Magnetic activity of ultracool dwarfs in the LAMOST DR11
Yue Xiang, Shenghong Gu, Dongtao Cao
TL;DR
The paper investigates magnetic activity in ultracool dwarfs by expanding the UCD census in LAMOST DR11 and evaluating CSST slitless spectroscopy through degraded-spectrum simulations. It employs cross-matching and a semi-supervised autoencoder to identify late-M dwarfs, identifying 962 new UCDs and validating the CSST approach. Magnetic activity is quantified via Hα emission, with over 80% of late-M dwarfs active and activity correlating with spectral type; rotation periods derived from Kepler/K2 data yield a saturated activity–rotation relation with Ro_sat ≈ 0.12. The work highlights the CSST era’s potential for large-scale UCD studies and discusses the benefits of multiwavelength follow-up (including UV and IR) for improved age and activity diagnostics.
Abstract
Ultracool dwarfs consist of lowest-mass stars and brown dwarfs.

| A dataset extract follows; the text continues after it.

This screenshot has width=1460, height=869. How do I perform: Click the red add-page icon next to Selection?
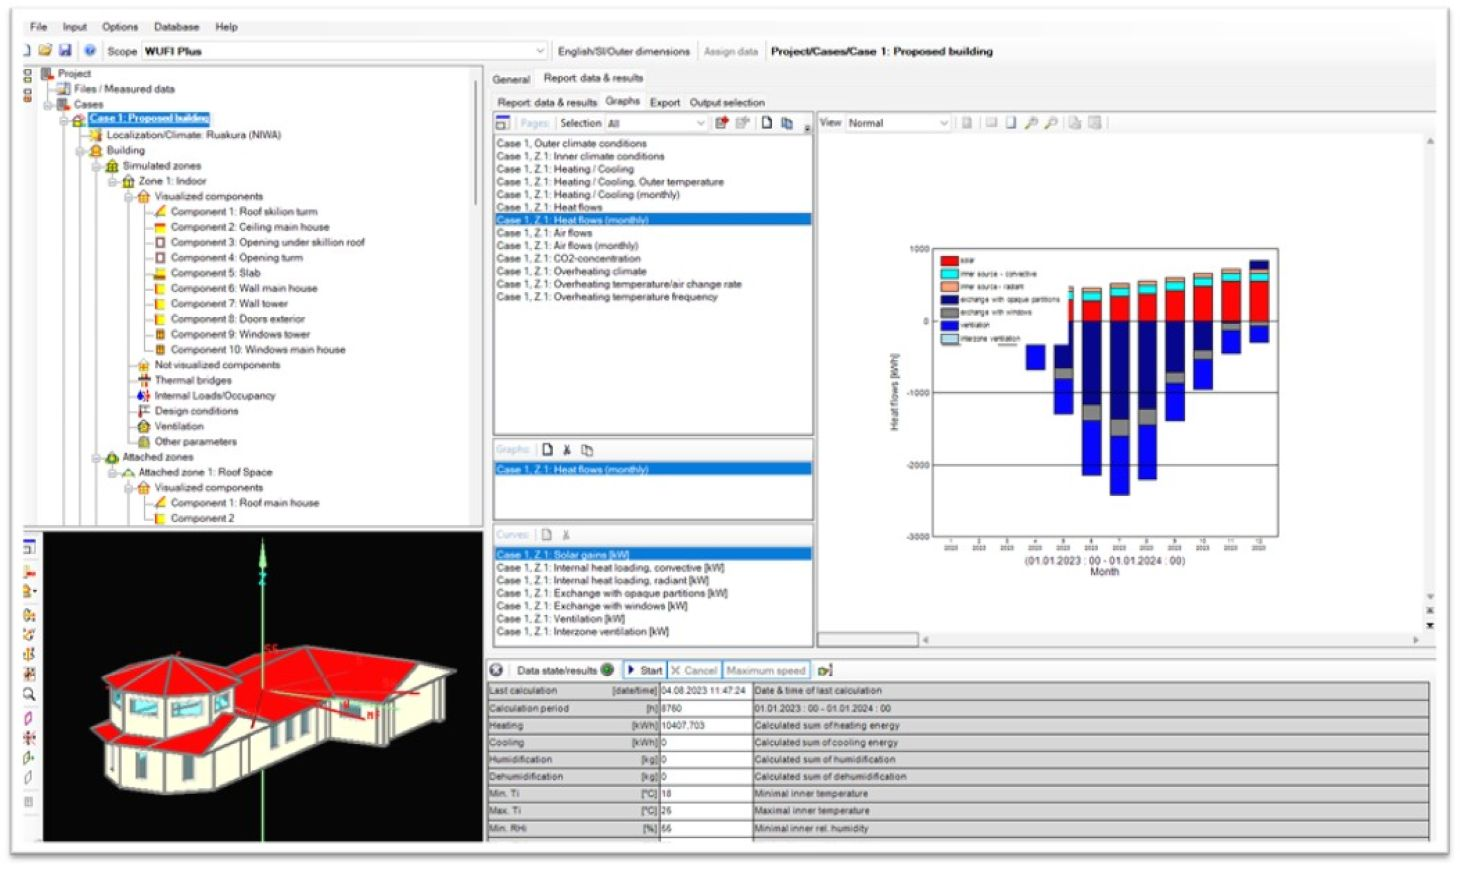721,123
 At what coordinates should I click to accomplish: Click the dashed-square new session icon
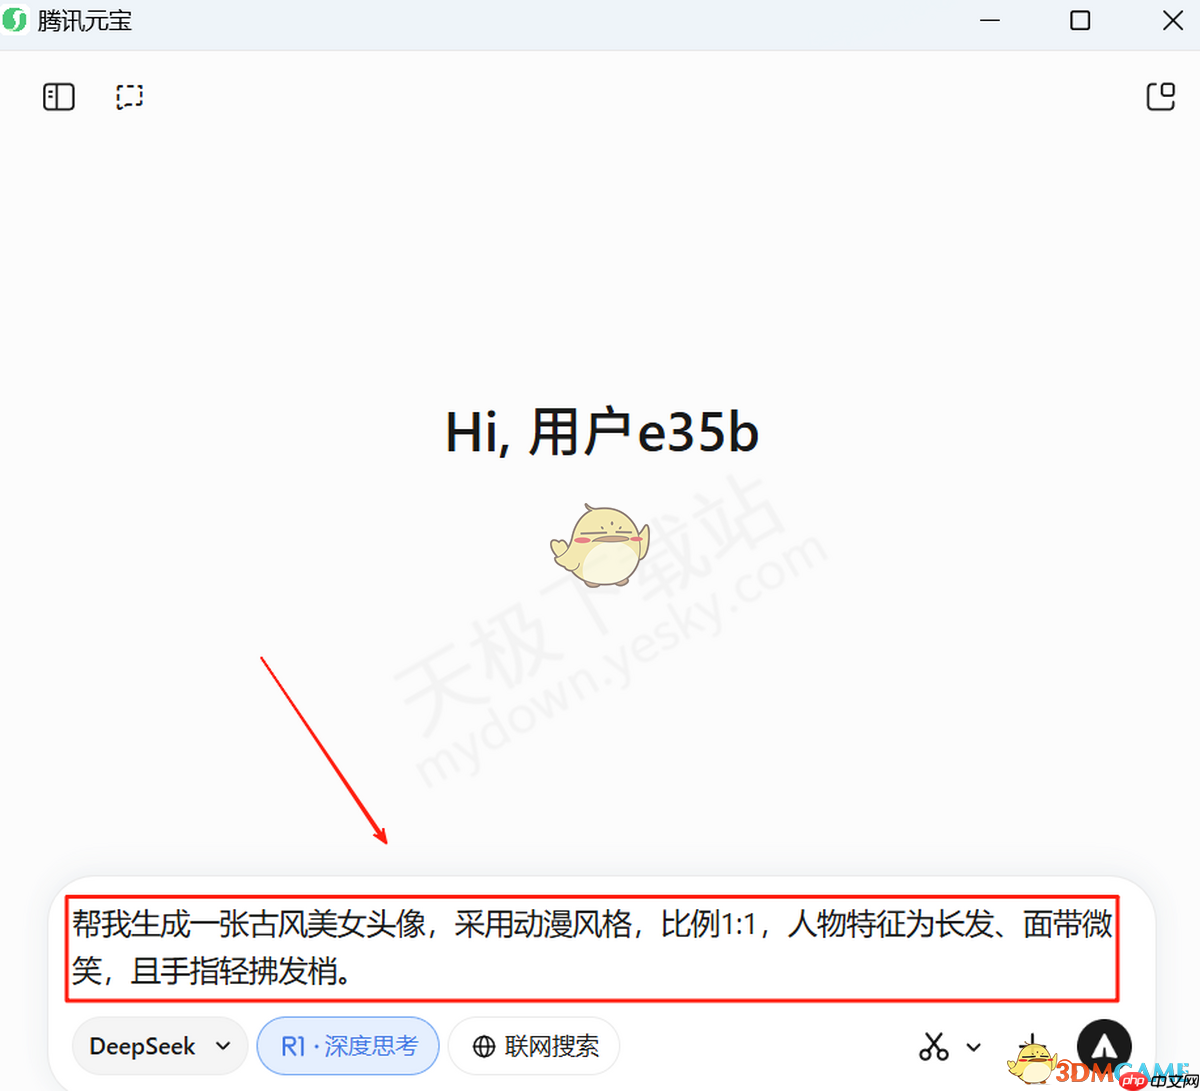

Their interior is fully convective, different from that of the partly-convective Sun-like stars. Magnetic field generation process beneath the surface of ultracool dwarfs is still poorly understood and controversial. To increase samples of active ultracool dwarfs significantly, we have identified 962 ultracool dwarfs in the latest LAMOST data release, DR11. We also simulate the Chinese Space Station Survey Telescope (CSST) low-resolution slitless spectra by degrading the LAMOST spectra. A semi-supervised machine learning approach with an autoencoder model is built to identify ultracool dwarfs with the simulated CSST spectra, which demonstrates the capability of the CSST all-sky slitless spectroscopic survey on the detection of ultracool dwarfs. Magnetic activity of the ultracool dwarfs is investigated by using the H$α$ line emission as a proxy. The rotational periods of 82 ultracool dwarfs are derived based on the Kepler/K2 light curves. We also derive the activity-rotation relation of the ultracool dwarfs, which is saturated around a Rossby number of 0.12.